Theatre: An othello best forgotten
ACCORDING to his director's programme note, John Breen has set his Second Age production of "Othello" in the Falklands in 1982.
There doesn't seem to be any obvious reason, nor is there any manifestation of such a locale, period, or focus in what's on stage. In fact, there's no real focus of any kind, the actors seeming more a random bunch than a company, and the entire piece falling apart after each attempt to make it catch fire.
Much of this deadliness lies, most unfortunately, with John Cronin's quite dreadfully superficial performance as Iago. Far from one of the most notoriously evil villains of theatrical history, his Iago struts around, delivering lines in a forced bellow, and emphasising every third or fourth word regardless of meaning or Shakespearean rhythm.

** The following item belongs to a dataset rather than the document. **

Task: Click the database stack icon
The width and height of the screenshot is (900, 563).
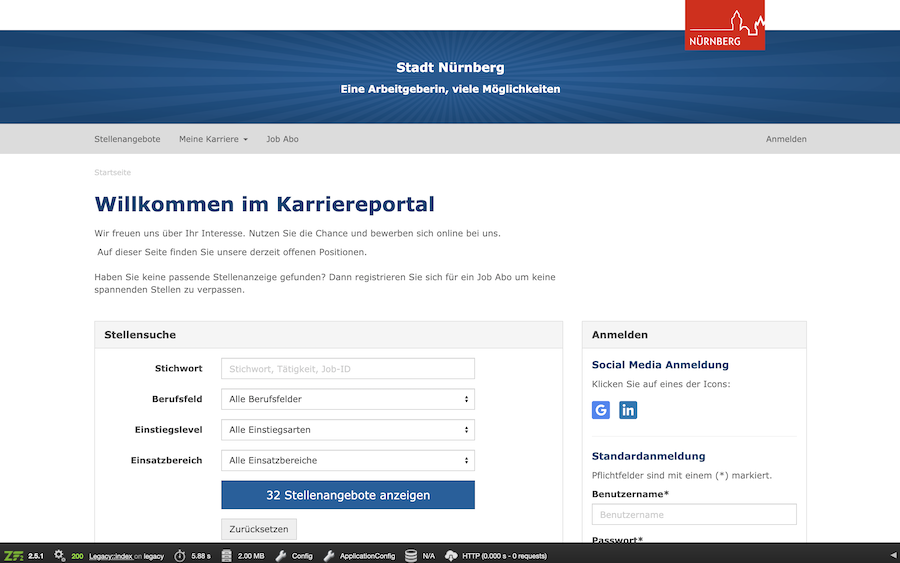Action: coord(411,555)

He also gives the impression of regarding his character's infamy as a bit of craic.
It makes life difficult for everyone who has to play to him, including Chris Obi as Othello, who also has fairly major projection problems and doesn't seem to be motivated by much passion at all, much less an insatiable desire for the bride he has seduced from her father's protection. But he does deliver the goods in his final scenes.
There are also good performances from Jack Hickey as the betrayed Cassio, Liam O'Brien as the villainous Roderigo, and the ever reliable Simon O'Gorman as both Brabantio and Ludovico.

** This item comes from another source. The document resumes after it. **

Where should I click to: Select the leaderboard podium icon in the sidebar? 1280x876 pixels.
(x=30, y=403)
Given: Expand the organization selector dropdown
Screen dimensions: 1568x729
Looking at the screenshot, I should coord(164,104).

But the real credits of the evening are on the distaff side. Apart from Megan Riordan's disastrously weird and verbally incomprehensible Bianca (Dolly Parton meets Carry On Barbara Windsor: in Shakespeare?), there is pure gold from Dagmar Doring's innocent Desdemona and Eva Bartley's strong-minded and fiercely loyal Emilia.

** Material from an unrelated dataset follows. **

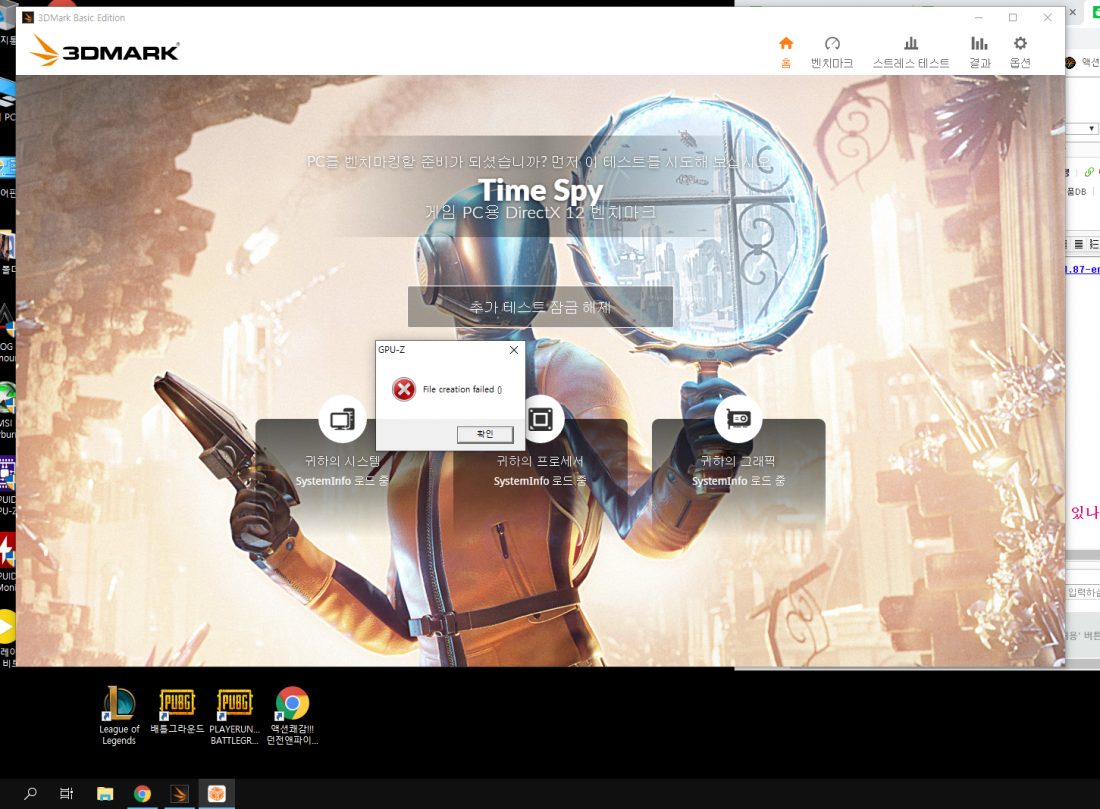Switch to the Results (결과) tab
This screenshot has width=1100, height=809.
(979, 51)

Marcus Costello's set and lighting are impressive (apart from the decision to surround Desdemona's deathbed with an arch of fairylights), and sound is by Ivan Birthistle and Vincent Doherty.
Second Age is the company which produces the senior cycle school texts.
The idea is to enthuse pupils whomay be seeing their first Shakespeare, or even their first live theatre. But I suspect this production at The Helix in Dublin may sadly come close to boring them.
ON SEPTEMBER 29, 2008, lights burned throughout the night in government buildings. It marked the night that the financial lights were to be turned off in Ireland for many years to come.
Elizabeth Moynihan has written a play set that night, in the falsely secure atmosphere of a luxury hotel room.
Marvel is a high-grade hooker, originally trafficked to Ireland by the Irish businessman who "married" her as the only way to get her out of her country and turn her into a personal financial asset, after finding her plying her trade on a beach in Liberia when she was only 14 years old.
He has sold her as a "regular companion" to his friend, Dion, while she continues with shorter one-off assignations. But Marvel is human as well as beautiful, and falls in love with the married Dion, the iffy financial trader who handled, and has now lost, €230m entrusted to him by his patron and white-collar criminal associates.
And as the world as they know it, furnished with Dom Perignon bottles and Cartier boxes, falls apart to display the moral stench at its heart, "Marvel" traces the story in flashback to the euphemism of their "first date" at Cheltenham. It's unspeakably sordid and pathetic . . . and beautifully packaged by the author, who writes with absolute conviction, only letting her sense of realism fail her at the end with a scene of rather tendentious moral introspection that completely fails to convince.
Alma Eno and Liam Hourican play Marvel and Dion in this interesting take on the empty vulgarity of our spurious boom and its subsequent disintegration into the grey hopelessness in which we continue to live.
Both of them are tightly directed by Aoife Spillane-Hicks, and dressed by Katie Crowle, with the lighting by Eoin Lennon and the sound by Denis Clohessy. It's an Attic production at Project in Dublin.
COMEDY-horror plays are fun, but they need to be very slick and visibly intended for stage.
Stewart Roche's "Revenant" (a co-production between the Venue, the New Theatre, and Purpleheart) plays rather as though it had been intended as a film scenario, with undeveloped visual references and the text 90 per cent dialogue, yet delivered in monologue form.
This deprives the piece of impact despite an extremely accomplished and energetic performance from Simon Toal as the has-been (or never-was) film director working on an isolated island, where he falls into the clutches of his seemingly "ageless" star, a faded matinee idol named Vardell. You can guess the rest.
In addition, Roche favours a somewhat self-consciously cool verbal style, full of staccato present tense half-sentences to describe events, and rather too many would-be "in" theatrical jokes.
Creative and technical credits are good: the set is by Martin Cahill, the sound by Mark Hendrick and the lighting by Colm Maher.
Roche directs the piece himself, and with plenty of energy, but it really needs a good spot of determined dramaturgical cutting. Overall "Revenant's" attempt to appeal to the movie-going "youth" cult works to its stage detriment.